I am trying to formally evaluate the following limit: $\lim \limits_{x \rightarrow \infty} x \; \sqrt[]{\frac{3}{2}-{\frac{3x}{4\pi}}\sin(\frac{2\pi}{x})}$. Empirically, the function appears to be converging to $\pi$. Although I am wondering how to obtain this. Directly substituting $\infty$ for $x$ in the expression (dropping the $\frac{3}{2}$ in the radical) gives $\infty*\sqrt[]{-\infty*0}$, which I take is of indeterminate form. How might I use L'Hopital's Rule or another method to evaluate this limit?

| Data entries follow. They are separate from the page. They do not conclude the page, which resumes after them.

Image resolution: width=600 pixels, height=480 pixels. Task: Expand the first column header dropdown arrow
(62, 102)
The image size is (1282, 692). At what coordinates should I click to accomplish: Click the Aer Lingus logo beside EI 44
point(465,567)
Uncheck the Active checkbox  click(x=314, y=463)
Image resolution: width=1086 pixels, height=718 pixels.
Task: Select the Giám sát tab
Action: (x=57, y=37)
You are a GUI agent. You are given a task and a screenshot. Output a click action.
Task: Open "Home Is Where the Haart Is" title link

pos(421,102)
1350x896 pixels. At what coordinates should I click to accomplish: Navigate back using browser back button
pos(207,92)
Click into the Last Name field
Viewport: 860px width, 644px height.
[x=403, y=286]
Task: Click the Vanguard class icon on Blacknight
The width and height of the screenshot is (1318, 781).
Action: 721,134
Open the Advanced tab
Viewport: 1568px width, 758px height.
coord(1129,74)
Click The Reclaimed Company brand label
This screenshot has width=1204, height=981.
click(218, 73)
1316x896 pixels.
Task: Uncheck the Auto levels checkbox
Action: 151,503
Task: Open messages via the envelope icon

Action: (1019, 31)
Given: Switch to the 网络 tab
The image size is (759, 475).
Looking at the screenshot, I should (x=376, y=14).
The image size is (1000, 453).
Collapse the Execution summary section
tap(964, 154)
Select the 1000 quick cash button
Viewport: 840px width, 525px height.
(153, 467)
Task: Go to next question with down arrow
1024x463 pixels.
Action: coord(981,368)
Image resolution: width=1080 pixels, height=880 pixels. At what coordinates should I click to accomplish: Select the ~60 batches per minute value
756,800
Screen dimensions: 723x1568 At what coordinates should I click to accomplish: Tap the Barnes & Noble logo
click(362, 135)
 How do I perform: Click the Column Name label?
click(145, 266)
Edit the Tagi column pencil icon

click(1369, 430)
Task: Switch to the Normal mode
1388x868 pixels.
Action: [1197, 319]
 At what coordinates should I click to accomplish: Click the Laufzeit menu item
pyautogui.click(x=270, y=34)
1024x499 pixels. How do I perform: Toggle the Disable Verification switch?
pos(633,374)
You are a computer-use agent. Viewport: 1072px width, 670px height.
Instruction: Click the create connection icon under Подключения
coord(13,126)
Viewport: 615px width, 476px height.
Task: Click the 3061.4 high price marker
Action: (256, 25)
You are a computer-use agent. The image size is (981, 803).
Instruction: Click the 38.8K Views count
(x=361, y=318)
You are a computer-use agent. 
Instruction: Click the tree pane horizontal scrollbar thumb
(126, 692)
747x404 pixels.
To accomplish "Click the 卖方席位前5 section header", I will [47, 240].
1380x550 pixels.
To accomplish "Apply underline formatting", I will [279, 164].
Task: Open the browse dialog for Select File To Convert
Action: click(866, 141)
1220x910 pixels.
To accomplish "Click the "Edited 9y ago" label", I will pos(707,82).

Moving the $x$ into the radical gives us the following:
\begin{align} x\sqrt{\frac32-\frac{3x}{4\pi}\sin(\frac{2\pi}x)} & = \sqrt{x^2\left(\frac32-\frac{3x}{4\pi}\sin(\frac{2\pi}x)\right)} \\ & = \sqrt{\frac32x^2-\frac{3x^3}{4\pi}\sin(\frac{2\pi}x)} \\ \end{align}
consider the substitution $x=1/u$ to transform the limit into $\lim_{u\to0}$ and make the sine part in the more normal form. Then change all of the $\sin(u)$ to $u$, which is true for very small $u$.
$$E^2=\frac{3x^2}{2}-\frac{3x^3}{4\pi}\sin\left(\frac{2\pi}{x}\right)$$ Putting$\frac{2\pi}{x}=t$ we get $$E^2=\left(\frac{2\pi}{t}\right)^2\left(3-\frac 32\cdot\frac{\sin t}{t}\right)\Rightarrow \lim_{t\to 0}\left(\frac{2\pi}{t}\right)^2\left(3-\frac 32\cdot\frac{\sin t}{t}\right)=\infty$$ The expression $E$ tends to $\infty$.